━━━ EXTRACTED INFORMATION

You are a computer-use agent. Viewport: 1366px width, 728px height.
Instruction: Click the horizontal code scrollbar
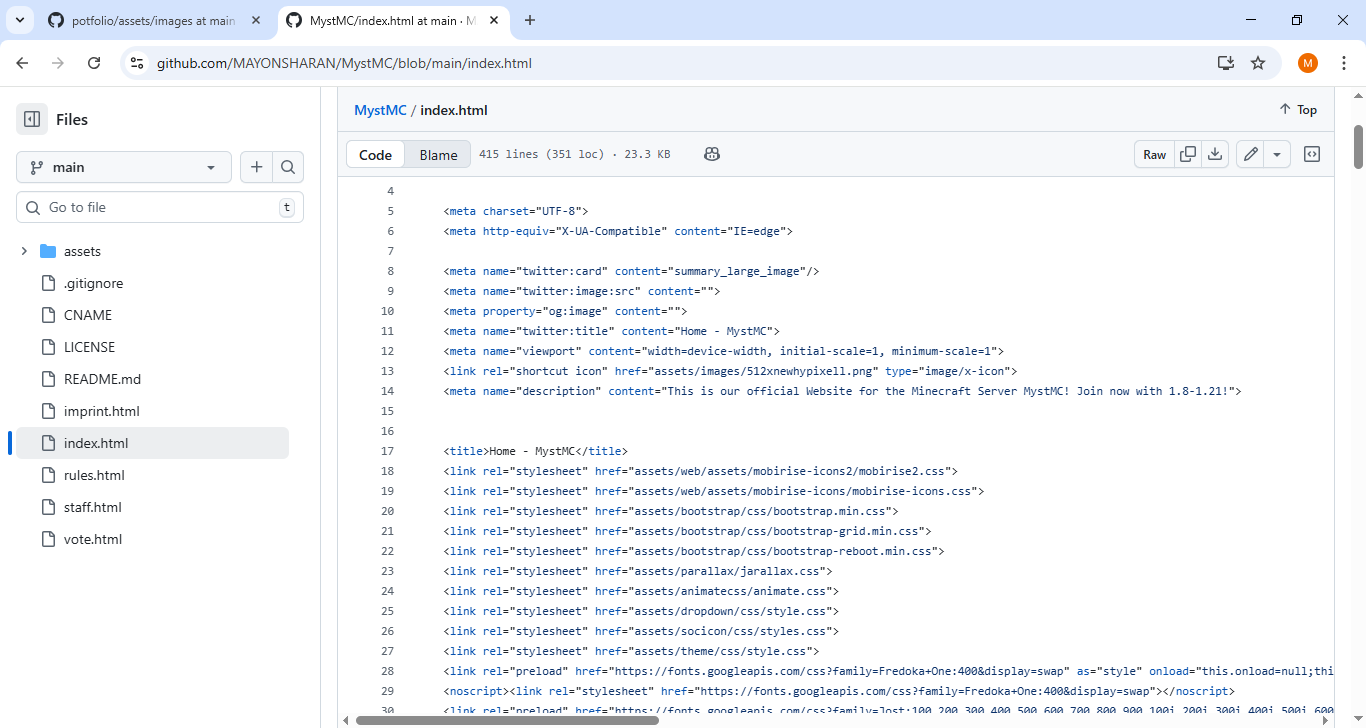coord(507,720)
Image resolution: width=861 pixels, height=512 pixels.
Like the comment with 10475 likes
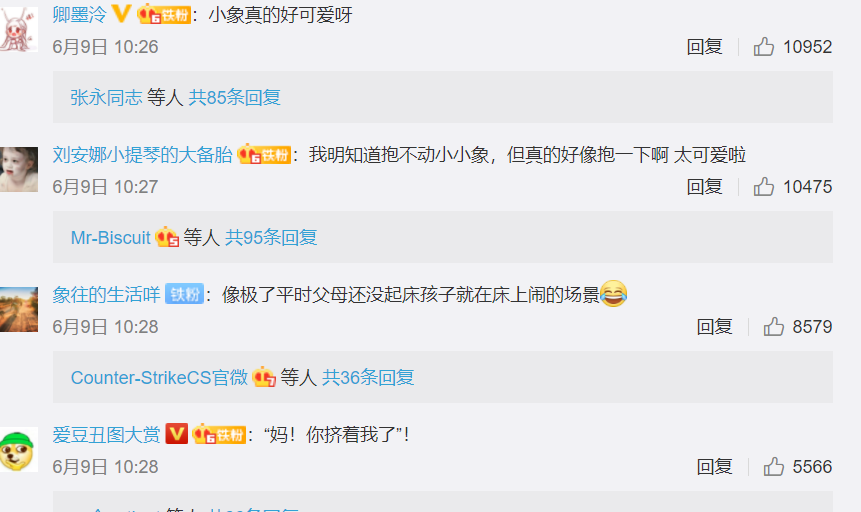[x=763, y=187]
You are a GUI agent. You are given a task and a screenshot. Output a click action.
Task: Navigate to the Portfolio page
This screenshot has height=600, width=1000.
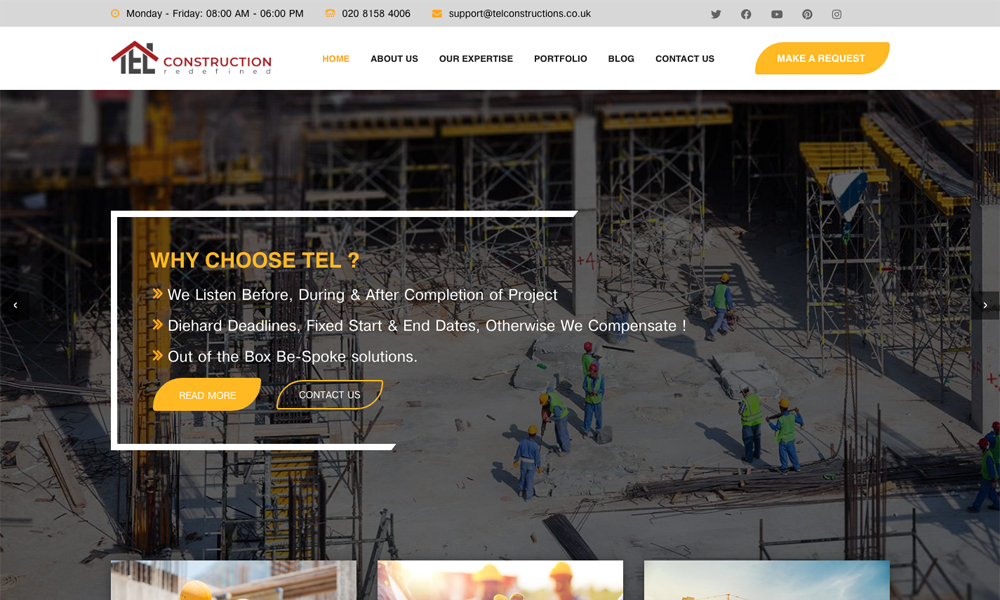(x=560, y=59)
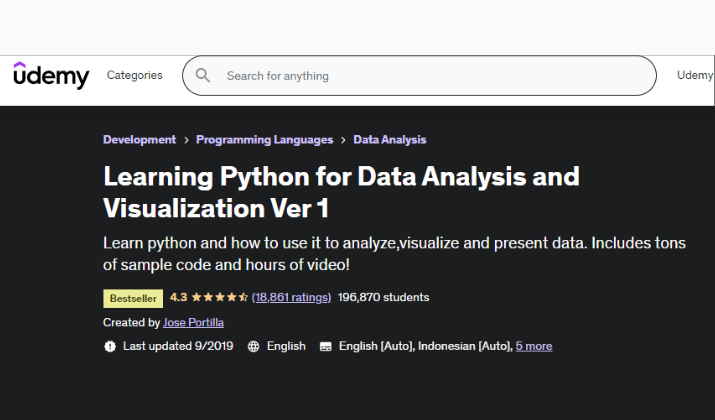The height and width of the screenshot is (420, 715).
Task: Click the 4.3 rating number
Action: 179,297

━━━━━━

§ WORK TASK
Everything in the material goes into the copy exactly, except the images.

§ COMPLETED TASK
You are a computer-use agent. Viewport: 1366px width, 728px height.
Instruction: Click the horizontal code scrollbar
coord(507,720)
Image resolution: width=861 pixels, height=512 pixels.
Like the comment with 10475 likes
[x=763, y=187]
You are a GUI agent. You are given a task and a screenshot. Output a click action.
Task: Navigate to the Portfolio page
This screenshot has height=600, width=1000.
(x=560, y=59)
The height and width of the screenshot is (420, 715).
Task: Click the 4.3 rating number
Action: 179,297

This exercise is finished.